TL; DR : recursion is used to process inductively defined data that is ubiquitous.
Recursion is natural when you work at higher levels of abstraction. Functional programming is not only about function coding; it's about working at higher levels of abstraction, where you naturally use functions. Using functions, it is natural to reuse the same function (call it again), from any context where it makes sense.
The world is built by repeating similar / identical building blocks. If you cut a piece of fabric in half, you have two pieces of fabric. Mathematical induction underlies mathematics. We humans think (like, 1,2,3 ...). Any inductively defined thing (for example, {numbers from 1} are {1 and numbers from 2}) is naturally processed / analyzed by a recursive function, in accordance with the same cases in which this thing is defined / constructed.
Recursion is everywhere. Any iterative loop is still overridden for recursion, because when you enter this loop, you enter the same loop again (only with different loop variables). Thus, this is not like inventing new concepts in the field of computing, it is more like discovering the basics and making it explicit.
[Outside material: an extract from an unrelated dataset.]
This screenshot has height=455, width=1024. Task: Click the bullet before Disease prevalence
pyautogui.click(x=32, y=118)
So recursion is natural. We just write down some laws about our problem, some equations with a function we define that preserve some invariant (assuming that the function is coherently defined), redefining the problem in simplified terms and voila! We have a solution.
Example, function for calculating the length of a list (inductively defined recursive data type). Suppose it is defined and returns the length of the list, which is not surprising. What laws should he obey? What invariant is preserved under what simplification of the problem?
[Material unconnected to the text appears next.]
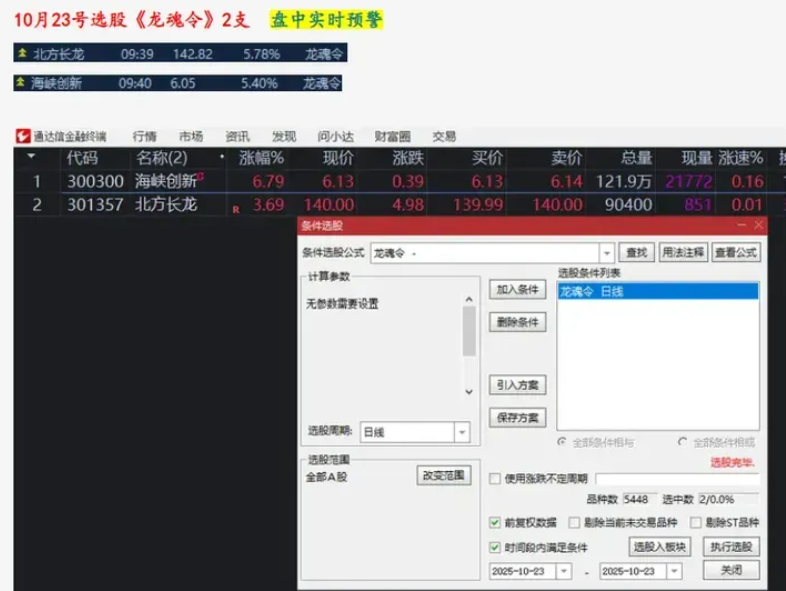
Task: Open the 选股周期 period dropdown
Action: 461,432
The most immediate thing is to list the list separately from its head element, and the rest is aka tail of the list (according to how the list is defined / built). Law,
length (x:xs) = 1 + length xs
D'ee! But what about an empty list? It must be that
length [] = 0
So how do we write such a function? ... Wait ... We already wrote this! (In Haskell, if you are wondering where the function application is expressed by matching, the brackets are used only for grouping, and (x:xs) is a list with x its first element and xs rest).
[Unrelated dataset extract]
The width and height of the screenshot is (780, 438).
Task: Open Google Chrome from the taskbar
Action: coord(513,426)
All we need for a language that allows this programming style is that it is TCO (and perhaps a little luxurious, TRMCO ), so there is no stack inflating, and we are set up.
Another thing - cleanliness - the immutability of code variables and / or data structures (record fields, etc.).
What this does is, in addition to freeing our minds from having to keep track of what is ever changing, it makes time clearly evident in our code, rather than hiding in our “changing” mutable variables / data. We can only “change” the value of a variable in the imperative code from now on - we cannot very well change its value in the past, can we?
And so we end up with lists of recorded change history, with an explicit explicit expression in the code: instead of x := x + 2 we write let x2 = x1 + 2 . This simplifies the discussion of code.
To eliminate invariance in the context of tail recursion with TCO , consider this tail recursive rewriting of the above length function under the battery paradigm of arguments:
length xs = length2 0 xs -- the invariant: length2 a [] = a -- 1st arg plus length2 a (x:xs) = length2 (a+1) xs -- length of 2nd arg
Here TCO means the reuse of call forwarding in addition to a direct transition, and therefore the call chain for length [1,2,3] can be considered as actually mutating the records of the call stack frame corresponding to the function parameters:
length [1,2,3] length2 0 [1,2,3] -- a=0 (x:xs)=[1,2,3] length2 1 [2,3] -- a=1 (x:xs)=[2,3] length2 2 [3] -- a=2 (x:xs)=[3] length2 3 [] -- a=3 (x:xs)=[] 3
In a pure language, without any primitives that change the value, the only way to express the changes is to pass the updated values as arguments to the function, which will be processed further. If the further processing is the same as before, then, naturally, we must call the same function for it, passing it the updated values as arguments. And this recursion.
And the following leads to the fact that the whole history of calculating the length of the argument list is explicit (and available for reuse if necessary):
length xs = last results where results = length3 0 xs length3 a [] = [a] length3 a (x:xs) = a : length3 (a+1) xs
In Haskell, this is known as guarded recursion, or corecursion (at least I think so).